--- start of RECORDS PROVIDED ---

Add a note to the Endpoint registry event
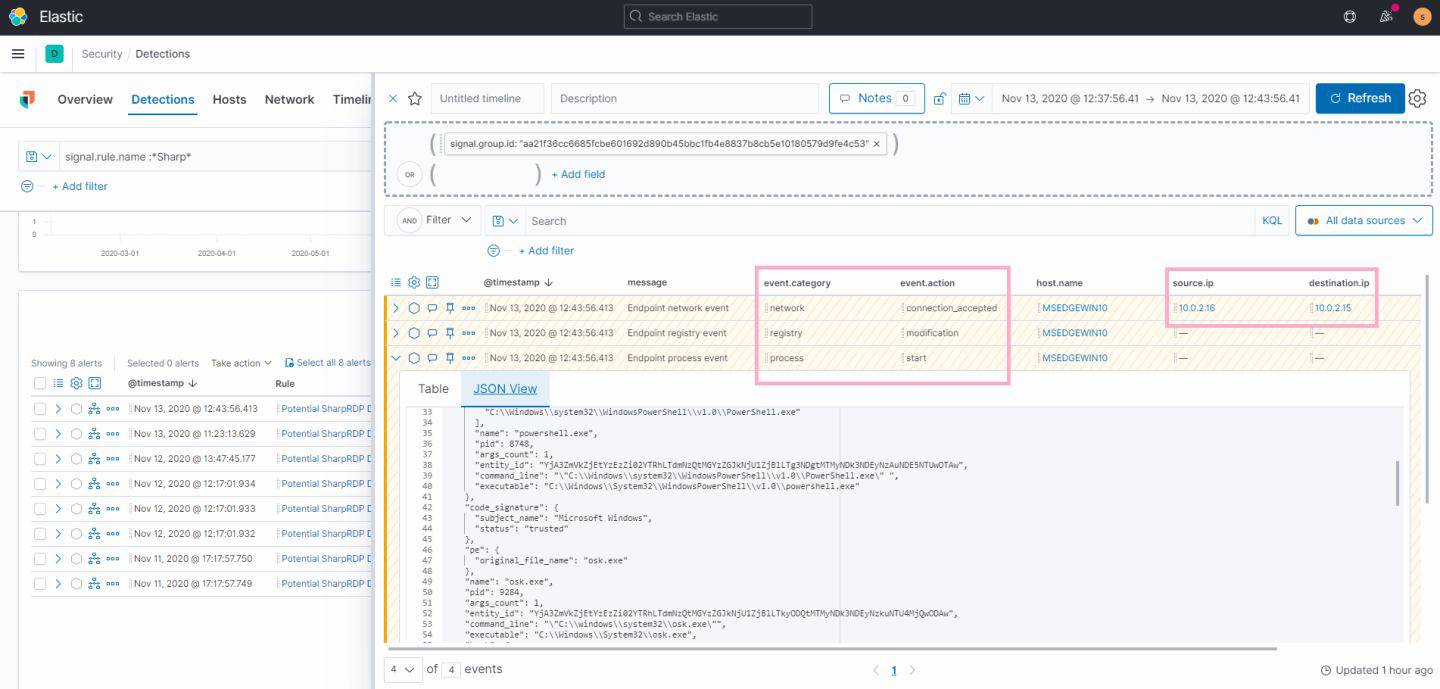Image resolution: width=1440 pixels, height=689 pixels. click(432, 333)
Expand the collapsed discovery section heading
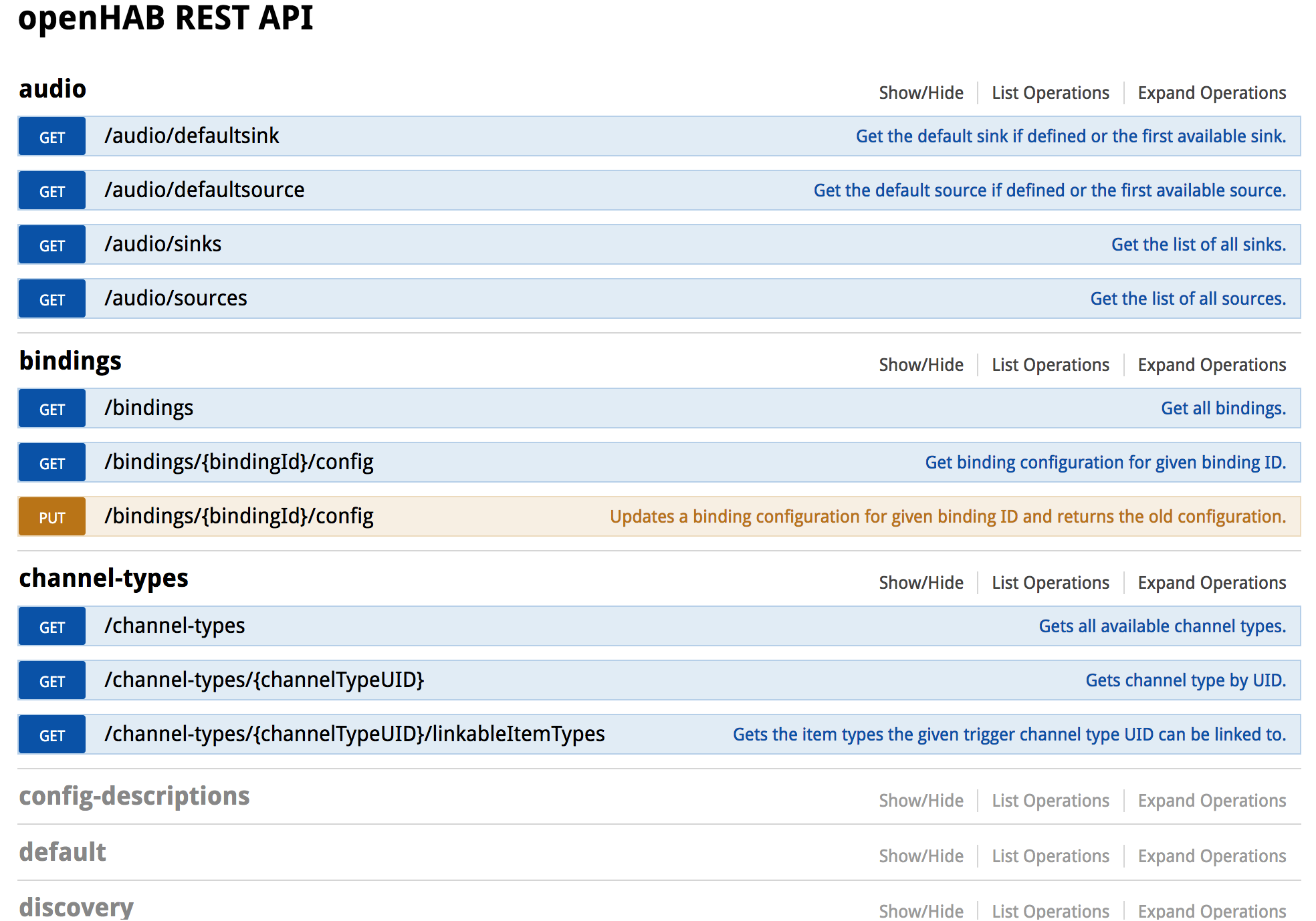 76,906
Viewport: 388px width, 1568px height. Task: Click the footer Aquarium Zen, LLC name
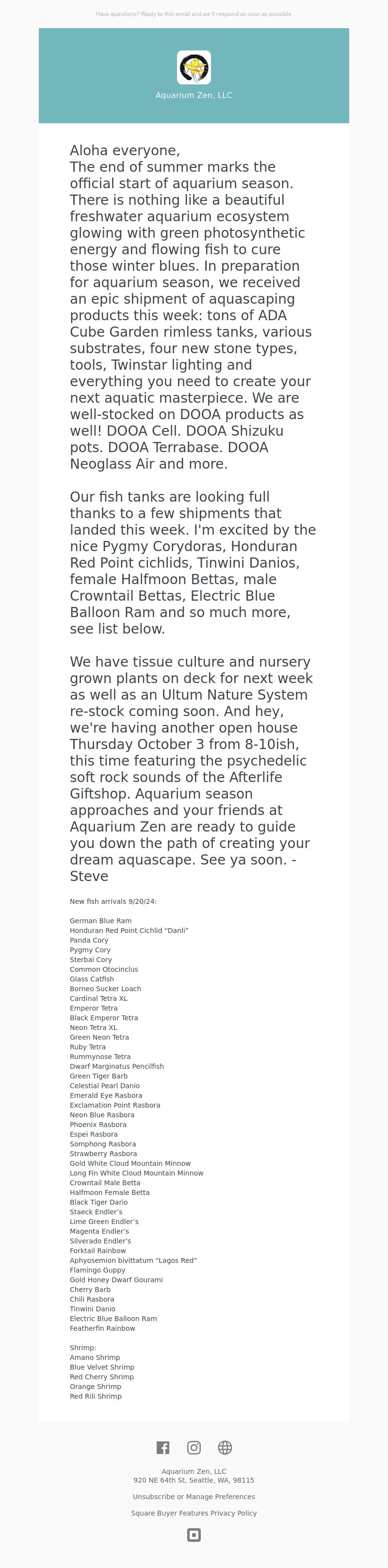tap(194, 1471)
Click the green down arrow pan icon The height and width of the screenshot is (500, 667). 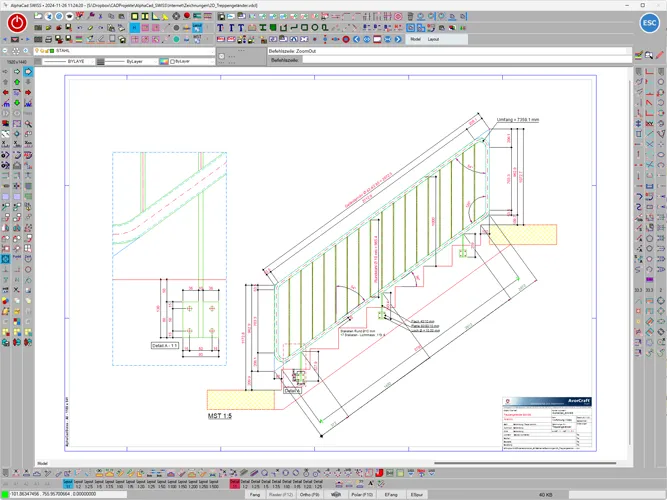tap(17, 104)
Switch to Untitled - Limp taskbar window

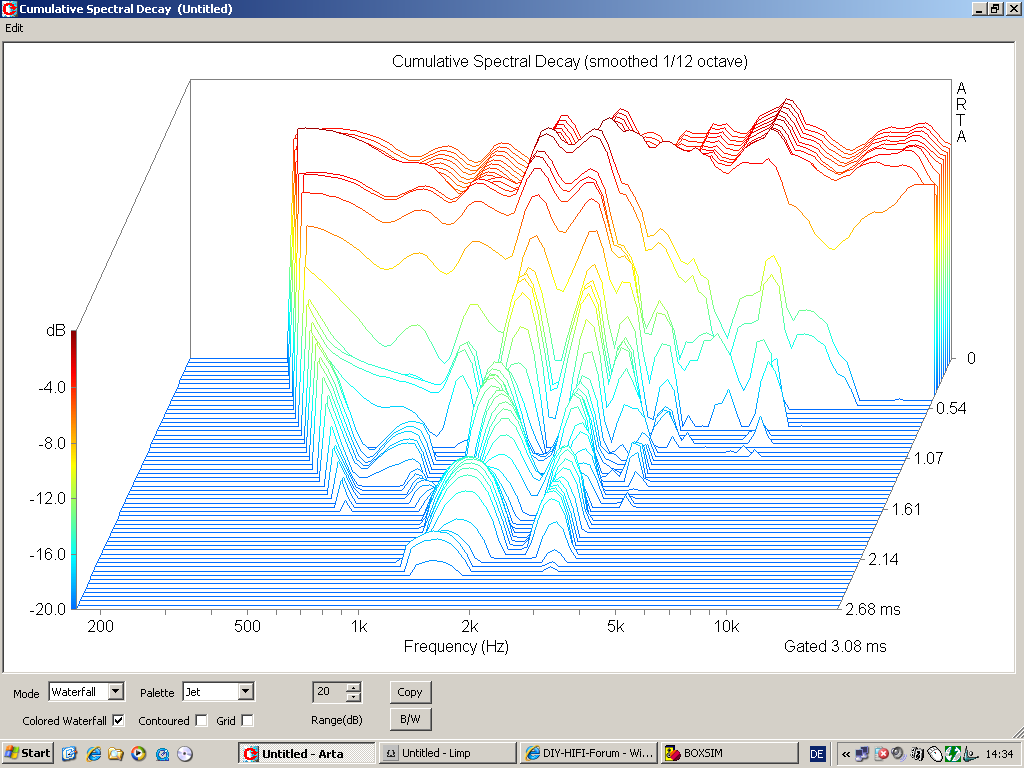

--- end of RECORDS PROVIDED ---

Reproduce the records verbatim, starting at their beginning and continuing through the line that contains "tap(194, 1471)", both ends included. Omit the pictures from your answer.

▸ TASK RESPONSE
Add a note to the Endpoint registry event
Image resolution: width=1440 pixels, height=689 pixels. click(432, 333)
Expand the collapsed discovery section heading
 76,906
Viewport: 388px width, 1568px height. Task: Click the footer Aquarium Zen, LLC name
tap(194, 1471)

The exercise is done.